Stagein/stageout misinterpreting path: a slash is deleted

Hello,
I am trying to run a job with the following path for stagein/stageout:
#PBS -W stagein=“.@xx.xx.xx.1:/srv/dev_workspace/test_pbs/*”
#PBS -W stageout=“*@xx.xx.xx.1:/srv/dev_workspace/test_pbs/”

In /srv, 2 cifs storages are mounted:
/srv/dev_workspace/
/srv/dev_storage/

when using /srv/dev_storage/ the jobs work fine, the stagin/stageout are both successful:
#PBS -W staginin=‘.@xx.xx.xx.1:/srv/dev_storage/Public/BDE/PBS/test4/*
#PBS -W stagout=‘*@xx.xx.xx.1:/srv/dev_storage/Public/BDE/PBS/test4/’

when using

#PBS -W stagein=”.@xx.xx.xx.1:/srv/dev_workspace/test_pbs/*”
#PBS -W stageout=“*@xx.xx.xx.1:/srv/dev_workspace/test_pbs/”

The stagein fails, in the mom_log:

‘/srv/dev_workspacetest_pbs/FeaJob.py.o31’: No such file or directory

PBS is stiching “dev_workspace” and “test” for some reason
I found a way around using a double slash //

#PBS -W stagein=“.@xx.xx.xx.1:/srv/dev_workspace//test_pbs/*"
#PBS -W stageout="*@xx.xx.xx.1:/srv/dev_workspace//test_pbs/”

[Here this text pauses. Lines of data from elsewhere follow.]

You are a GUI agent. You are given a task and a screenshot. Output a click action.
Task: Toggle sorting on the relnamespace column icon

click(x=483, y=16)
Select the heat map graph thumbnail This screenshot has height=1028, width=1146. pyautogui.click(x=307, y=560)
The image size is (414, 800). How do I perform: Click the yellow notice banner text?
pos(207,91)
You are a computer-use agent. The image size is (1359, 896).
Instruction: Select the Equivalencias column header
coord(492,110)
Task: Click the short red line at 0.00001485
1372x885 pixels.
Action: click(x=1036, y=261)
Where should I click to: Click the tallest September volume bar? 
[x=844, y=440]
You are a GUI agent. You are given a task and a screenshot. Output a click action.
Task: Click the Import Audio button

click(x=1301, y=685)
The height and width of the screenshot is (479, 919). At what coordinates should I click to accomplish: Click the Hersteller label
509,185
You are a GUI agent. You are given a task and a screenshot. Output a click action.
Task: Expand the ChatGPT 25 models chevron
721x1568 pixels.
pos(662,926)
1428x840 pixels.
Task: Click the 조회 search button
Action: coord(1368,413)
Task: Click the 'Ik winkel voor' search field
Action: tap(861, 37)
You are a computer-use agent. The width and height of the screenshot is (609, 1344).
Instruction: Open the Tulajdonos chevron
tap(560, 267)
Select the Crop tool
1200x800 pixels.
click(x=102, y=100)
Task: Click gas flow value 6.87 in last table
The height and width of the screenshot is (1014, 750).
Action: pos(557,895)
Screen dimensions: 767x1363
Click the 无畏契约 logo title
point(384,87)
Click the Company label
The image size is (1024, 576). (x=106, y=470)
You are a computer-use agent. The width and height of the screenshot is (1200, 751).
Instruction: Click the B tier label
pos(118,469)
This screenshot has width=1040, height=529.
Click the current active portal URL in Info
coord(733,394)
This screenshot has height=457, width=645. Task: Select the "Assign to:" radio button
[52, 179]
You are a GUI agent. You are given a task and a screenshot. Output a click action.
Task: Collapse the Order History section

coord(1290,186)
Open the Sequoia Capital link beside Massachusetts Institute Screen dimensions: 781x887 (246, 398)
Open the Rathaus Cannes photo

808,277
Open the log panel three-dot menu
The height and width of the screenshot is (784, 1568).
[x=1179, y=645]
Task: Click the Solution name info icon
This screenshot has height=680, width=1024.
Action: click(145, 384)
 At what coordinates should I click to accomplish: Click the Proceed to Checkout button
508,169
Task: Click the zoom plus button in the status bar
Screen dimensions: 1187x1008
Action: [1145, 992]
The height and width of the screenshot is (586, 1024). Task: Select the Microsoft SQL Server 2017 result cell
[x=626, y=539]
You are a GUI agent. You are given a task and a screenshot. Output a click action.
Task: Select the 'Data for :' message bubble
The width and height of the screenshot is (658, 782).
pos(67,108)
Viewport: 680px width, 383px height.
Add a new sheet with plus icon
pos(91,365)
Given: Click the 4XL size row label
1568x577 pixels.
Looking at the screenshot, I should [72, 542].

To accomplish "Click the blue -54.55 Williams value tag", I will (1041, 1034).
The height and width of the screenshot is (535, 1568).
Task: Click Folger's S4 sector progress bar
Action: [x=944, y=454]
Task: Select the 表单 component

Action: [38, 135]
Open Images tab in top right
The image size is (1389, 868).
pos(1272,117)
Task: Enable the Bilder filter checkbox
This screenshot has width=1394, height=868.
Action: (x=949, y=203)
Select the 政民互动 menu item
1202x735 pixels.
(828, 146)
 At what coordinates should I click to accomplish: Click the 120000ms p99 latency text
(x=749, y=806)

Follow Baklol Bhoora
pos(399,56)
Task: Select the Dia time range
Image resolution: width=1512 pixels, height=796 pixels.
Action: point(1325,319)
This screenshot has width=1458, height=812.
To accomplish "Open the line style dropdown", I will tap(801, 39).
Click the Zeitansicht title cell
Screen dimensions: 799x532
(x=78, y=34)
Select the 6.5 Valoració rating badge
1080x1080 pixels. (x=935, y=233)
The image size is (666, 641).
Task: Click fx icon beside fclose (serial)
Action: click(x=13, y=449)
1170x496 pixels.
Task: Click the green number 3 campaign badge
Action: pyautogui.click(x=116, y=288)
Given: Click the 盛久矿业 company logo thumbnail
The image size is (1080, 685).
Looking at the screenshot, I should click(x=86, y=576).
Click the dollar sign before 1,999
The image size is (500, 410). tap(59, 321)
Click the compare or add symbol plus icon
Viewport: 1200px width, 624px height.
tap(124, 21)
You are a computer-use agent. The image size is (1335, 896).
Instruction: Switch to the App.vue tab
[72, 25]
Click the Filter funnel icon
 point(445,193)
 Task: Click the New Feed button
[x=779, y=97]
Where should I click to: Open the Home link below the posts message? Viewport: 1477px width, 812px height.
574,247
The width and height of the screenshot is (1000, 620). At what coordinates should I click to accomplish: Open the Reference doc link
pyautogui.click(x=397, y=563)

The stagein is successful, the jobs run properly but is unable to stageout:

…;34.ip-123456;copy file request received
…;sys_copy;command: /usr/bin/pbs_cp -rp 34.ip-123456.OU /srv/dev_workspacetest_pbs/FeaJob.py.o34 status=1, try=1
…;sys_copy;command: /usr/bin/pbs_cp -rp 34.ip-123456.OU /srv/dev_workspacetest_pbs/FeaJob.py.o34 status=1, try=2
…;sys_copy;command: /usr/bin/pbs_cp -rp 34.ip-123456.OU /srv/dev_workspacetest_pbs/FeaJob.py.o34 status=1, try=3
…;sys_copy;command: /usr/bin/pbs_cp -rp 34.ip-123456.OU /srv/dev_workspacetest_pbs/FeaJob.py.o34 status=1, try=4
…;copy_file;Job 34.ip-123456: sys_copy failed, return value=1
…;34.ip-123456.OU;Unable to copy file 34.ip-123456.OU to ip-0a582e85:/srv/dev_workspace/test_pbs/FeaJob.py.o34
…;34.ip-123456.OU;/usr/bin/cp: cannot create regular file ‘/srv/dev_workspacetest_pbs/FeaJob.py.o34’: No such file or directory
…;stage_file;Job 34.ip-123456: no wildcards:local stageout failed for saf112092 from 34.ip-123456.OU to ip-123455:/srv/dev_workspace/test_pbs/FeaJob.py.o34
…;34.ip-123456;Job files not copied:---->>>>
…;34.ip-123456;Unable to copy file 34.ip-123456.OU to ip-0a582e85:/srv/dev_workspace/test_pbs/FeaJob.py.o34
…;34.ip-123456;>>> error from copy
…;34.ip-123456;/usr/bin/cp: cannot create regular file ‘/srv/dev_workspacetest_pbs/FeaJob.py.o34’: No such file or directory
…;34.ip-123456;>>> end error output

again I get the same problem even with double slash:
/usr/bin/cp: cannot create regular file ‘/srv/dev_workspacetest_pbs/FeaJob.py.o34’: No such file or directory

I also tried with quotes inside quotes like explained in the userr guide 3.2.5.1

#PBS -W stagein=“.@xx.xx.xx.1:/srv/dev_workspace/test_pbs/
#PBS -W stageout=“*@xx.xx.xx.1:/srv/dev_workspace/test_pbs/

This time, stagein works fine with one slash but I still get the same error with a path where one slash has been removed.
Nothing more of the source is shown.